In the 1993 French classic movie Three Colors: Blue, part of a trilogy consisted of two more movies Three Colors: White and Three Colors: Red, directed by acclaimed Polish auteur Krzysztof Kieslowski, there is a beautiful scene unfolding in a coffee shop. Julie, who lost her musician husband and daughter in a tragic car accident, rejects love and company offered by a man she once loved, with melancholic music played by an unknown street musician flowing through the scene all the way. The crux of the scene is a sudden close up, in which Julie dips a sugar cube and it turns brown in 5 seconds sucking the coffee. She then drops the sugar cube into the coffee cup, spilling a little over the table.
In this video conversation, Kieslowski elaborately explains the construction of the sugar cube soaking moment in the movie. Grown as a suffering and helpless kid in the Communist Poland after World War 2, Kieslowski always stuck onto his childhood motto, “there was more to life than material things which you can touch or buy in shops.” No wonder his movies emerged as the most abstract portraits of incapacitated individuals struggling with communist propaganda, biblical forces, and radical politics in Poland during the 60s.
The trilogy, Three Colors, which was his last work, is considered as his masterpiece by many critics and the master exclusively deconstruct the above-mentioned sugar cube scene for film students in this conversation. Kieslowski hints at his obsession for close ups and points that, only close-ups are capable of showing little, but very important things in one’s personal world. Those unexpected and short close-ups also mean that the rest of the world doesn’t matter to the protagonist.

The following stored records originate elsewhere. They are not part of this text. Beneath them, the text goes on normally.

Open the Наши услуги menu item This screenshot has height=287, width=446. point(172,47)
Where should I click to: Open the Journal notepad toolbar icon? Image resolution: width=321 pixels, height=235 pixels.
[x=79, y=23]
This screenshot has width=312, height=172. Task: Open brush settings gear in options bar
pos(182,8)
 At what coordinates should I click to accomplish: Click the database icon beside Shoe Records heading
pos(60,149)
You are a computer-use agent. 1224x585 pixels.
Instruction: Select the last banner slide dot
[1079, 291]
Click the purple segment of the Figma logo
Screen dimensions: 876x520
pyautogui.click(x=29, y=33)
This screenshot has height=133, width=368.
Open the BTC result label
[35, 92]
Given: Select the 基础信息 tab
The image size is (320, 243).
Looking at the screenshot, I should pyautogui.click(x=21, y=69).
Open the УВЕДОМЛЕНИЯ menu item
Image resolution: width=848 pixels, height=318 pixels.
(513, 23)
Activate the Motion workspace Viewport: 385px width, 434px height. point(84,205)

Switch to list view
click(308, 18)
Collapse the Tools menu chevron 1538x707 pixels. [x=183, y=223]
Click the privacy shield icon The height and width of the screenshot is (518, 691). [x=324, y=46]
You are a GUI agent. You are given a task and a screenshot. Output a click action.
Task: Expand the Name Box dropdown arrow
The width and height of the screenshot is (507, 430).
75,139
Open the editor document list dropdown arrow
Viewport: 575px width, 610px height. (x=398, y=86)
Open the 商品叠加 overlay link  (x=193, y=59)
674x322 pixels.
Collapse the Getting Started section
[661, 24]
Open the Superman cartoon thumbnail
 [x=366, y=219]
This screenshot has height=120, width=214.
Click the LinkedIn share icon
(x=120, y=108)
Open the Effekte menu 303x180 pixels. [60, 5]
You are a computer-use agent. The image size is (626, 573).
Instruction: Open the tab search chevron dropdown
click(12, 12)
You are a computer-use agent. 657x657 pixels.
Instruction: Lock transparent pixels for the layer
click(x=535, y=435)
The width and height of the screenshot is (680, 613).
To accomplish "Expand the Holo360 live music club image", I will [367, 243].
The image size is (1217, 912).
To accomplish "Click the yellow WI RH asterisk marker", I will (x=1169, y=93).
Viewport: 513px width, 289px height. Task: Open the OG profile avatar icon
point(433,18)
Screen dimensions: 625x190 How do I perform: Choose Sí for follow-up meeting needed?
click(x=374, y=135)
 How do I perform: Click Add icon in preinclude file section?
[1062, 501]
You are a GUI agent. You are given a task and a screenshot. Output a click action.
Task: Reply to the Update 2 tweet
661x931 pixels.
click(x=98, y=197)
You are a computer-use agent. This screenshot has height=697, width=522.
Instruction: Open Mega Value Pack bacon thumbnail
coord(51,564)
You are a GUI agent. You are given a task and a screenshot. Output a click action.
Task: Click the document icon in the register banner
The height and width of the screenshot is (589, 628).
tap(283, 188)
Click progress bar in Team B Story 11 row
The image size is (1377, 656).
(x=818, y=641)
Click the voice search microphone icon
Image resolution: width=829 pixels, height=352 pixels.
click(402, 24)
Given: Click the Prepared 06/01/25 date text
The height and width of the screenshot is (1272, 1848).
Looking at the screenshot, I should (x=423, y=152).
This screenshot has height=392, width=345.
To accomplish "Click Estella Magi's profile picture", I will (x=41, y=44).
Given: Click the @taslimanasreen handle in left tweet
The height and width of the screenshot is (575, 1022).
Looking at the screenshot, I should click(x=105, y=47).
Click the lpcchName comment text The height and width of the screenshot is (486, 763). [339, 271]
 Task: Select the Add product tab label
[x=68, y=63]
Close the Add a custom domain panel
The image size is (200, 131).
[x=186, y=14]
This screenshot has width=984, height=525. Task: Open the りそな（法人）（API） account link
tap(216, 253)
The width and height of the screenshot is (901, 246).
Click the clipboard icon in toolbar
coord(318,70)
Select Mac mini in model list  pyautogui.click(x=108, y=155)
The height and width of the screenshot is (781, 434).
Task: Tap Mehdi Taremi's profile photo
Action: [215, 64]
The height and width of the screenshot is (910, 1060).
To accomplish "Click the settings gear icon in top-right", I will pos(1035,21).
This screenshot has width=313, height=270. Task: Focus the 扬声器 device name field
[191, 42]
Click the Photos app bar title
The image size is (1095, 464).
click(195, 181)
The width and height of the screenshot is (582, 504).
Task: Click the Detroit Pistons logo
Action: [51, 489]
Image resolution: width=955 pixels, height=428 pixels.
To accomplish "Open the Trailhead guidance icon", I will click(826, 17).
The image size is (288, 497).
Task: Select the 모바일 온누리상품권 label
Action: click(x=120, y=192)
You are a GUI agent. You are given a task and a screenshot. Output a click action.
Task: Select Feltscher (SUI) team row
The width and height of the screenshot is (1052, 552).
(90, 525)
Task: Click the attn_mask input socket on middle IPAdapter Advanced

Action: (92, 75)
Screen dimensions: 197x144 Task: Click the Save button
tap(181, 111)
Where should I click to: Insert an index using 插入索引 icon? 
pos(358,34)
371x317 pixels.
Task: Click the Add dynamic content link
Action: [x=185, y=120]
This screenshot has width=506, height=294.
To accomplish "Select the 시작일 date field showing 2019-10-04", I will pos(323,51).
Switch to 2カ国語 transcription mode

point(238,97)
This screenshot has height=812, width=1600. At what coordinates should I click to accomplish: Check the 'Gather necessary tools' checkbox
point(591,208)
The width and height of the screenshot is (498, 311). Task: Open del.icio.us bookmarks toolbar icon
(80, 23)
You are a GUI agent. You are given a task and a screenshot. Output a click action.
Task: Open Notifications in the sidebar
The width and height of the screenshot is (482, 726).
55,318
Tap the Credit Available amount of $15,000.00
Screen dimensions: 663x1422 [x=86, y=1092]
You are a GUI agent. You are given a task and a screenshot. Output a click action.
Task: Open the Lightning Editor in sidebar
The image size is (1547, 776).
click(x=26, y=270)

According to Kieslowski, the simple gesture of Julie shown in a sudden close up, dipping of a sugar cube in the coffee cup indicates that she doesn’t care about the man’s offer and the music flowing around also fails to make an impact on her as she tries to ignore it because that reminds the husband she lost. Kieslowski also shares an interesting behind the scene incident of his assistant director shed a lot of sweat to find a perfect sugar cube that soaks exactly in 5 seconds, as the director believed more than 5 seconds of such a shot would be too much for the audience.
The short scene and Kieslowski’s description exemplify his filmmaking approach and vision. Being a filmmaker known for human-centric and complex emotional movies, he always believed that different men, at different moments, at different places, with a different social status, can assemble the same notes in the same way, and is a sign what unites mankind. Kieslowski cemented that idea trough his characteristic visual language and etched his name in the history of world cinema through a career spanning 14 path-breaking movies and numerous documentaries.